El académico de la Lengua, de 93 años, que tradujo al español a muchos de los grandes autores, recoge en un libro sus cometarios sobre ellos

El gran traductor Miguel Sáenz nació hace 93 años en Larache, territorio español en Marruecos, donde su padre era militar. Él lo fue también, pero pronto fue, además, quien hizo legibles en esta lengua a grandes escritores del mundo, desde William Faulkner a Kafka, pasando por Günter Grass o Salman Rushdie, al que él considera ahora uno de los más importantes prosistas contemporáneos. Su trabajo como traductor lo llevó a la Academia de la Lengua en 2013. ...

Funambulista, la editorial que ha publicado otras obras suyas, acaba de poner en las estanterías Conversaciones, un abundante reflejo de lo que él ha dicho sobre aquellos que han sido sus traducidos. En esta conversación con EL PAÍS vuelve sobre ellos.

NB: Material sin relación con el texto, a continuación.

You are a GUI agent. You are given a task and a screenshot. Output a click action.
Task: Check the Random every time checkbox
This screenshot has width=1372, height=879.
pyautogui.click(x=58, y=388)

Sáenz fue a la milicia universitaria y pidió destino en Palma de Mallorca, donde vivió la avalancha de suecas y noruegas que cambiaron el color de las playas españolas. “Era la época del franquismo puro y duro, pero allí eso no se notaba tanto”, recuerda. “Era militar por las mañanas, por la tarde era un civil normal y por la noche cogía mi moto e iba a ligar y a beber cubalibres. Leía de todo. Esa pasión por la lectura venía de mi padre, de cuando él era militar en Sidi Ifni”.